LANSING, MI – The Michigan Attorney Generals Office has been taking complaints at an increasing rate on concerns of price-gouging in the state.
Michigan Attorney General Dana Nessel today extended the hours of operation for her Consumer Protection intake team as the number of price-gouging complaints received by her office surges to more than 240 during the state’s coronavirus disease 2019 (COVID-19) outbreak.
Phone lines will be open until 11 p.m. today and Tuesday. The extended hours will be evaluated on a daily basis and continued if necessary to meet demands. (Note: The consumer tip line is generally open between 8:30 a.m. and 4:30 p.m. Monday through Friday.)
As of 1 p.m. Friday, the Attorney General’s office had received 75 price-gouging complaints related to COVID-19 that were submitted electronically. That number had increased to 181 as of 4 p.m. today.
Between 11 a.m. and 4 p.m. today, the Attorney General’s Consumer Protection team had received 60 complaints via phone.
“I will not allow consumers to be taken advantage of during a public emergency,” Nessel said. “I encourage consumers to continue filing complaints with my office so that we can properly investigate these complaints and determine what legal action must be taken.”

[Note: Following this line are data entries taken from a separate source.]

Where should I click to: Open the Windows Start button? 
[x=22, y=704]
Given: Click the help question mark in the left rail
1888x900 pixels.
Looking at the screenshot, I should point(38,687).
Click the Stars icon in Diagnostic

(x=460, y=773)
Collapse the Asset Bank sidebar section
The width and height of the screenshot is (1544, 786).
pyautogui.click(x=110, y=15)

Gov. Gretchen Whitmer issued an executive order Sunday to specifically address price-gouging related to COVID-19. That order states the following:
- No one who has acquired any product from a retailer shall resell that product in this state at a price that is grossly in excess of the purchase price at which they bought the product;
- No one shall offer for sale or sell any product in this state at a price that is more than 20 percent higher than what the person offered or charged for that product as of March 9, 2020 unless the person demonstrates that the price increase is attributable to an increase in the cost of bringing the product to market;
- Person means an individual, business or other legal entity;
- Product means any good, material, emergency supply or consumer food item;
- These restrictions will remain in place until 11:59 p.m. April 13, 2020 unless circumstances change.
“We are seeing an extremely high volume of calls coming in about price-gouging, and here is my message to those businesses: I will not hesitate to fully prosecute establishments that are breaking the law and violating the Michigan Consumer Protection Act or Gov. Whitmer’s executive order,” Nessel said. “We intend to investigate all consumer reports related to price-gouging during this public emergency, and justice will be delivered swiftly and accordingly.”
In addition to the executive order, retailers may violate the Michigan Consumer Protection Act if they are:
- Charging the consumer a price that is grossly in excess of the price at which similar property or services are sold; and
- Causing coercion and duress as the result of the time and nature of a sales presentation.
Some of the common items that have reportedly been subject to price-gouging include toilet paper, meat, milk, bread, bottled water, face masks, hand sanitizers, and cleaning supplies.
Michigan residents are urged to report any violation of the Consumer Protection Act online or by calling 877-765-8388.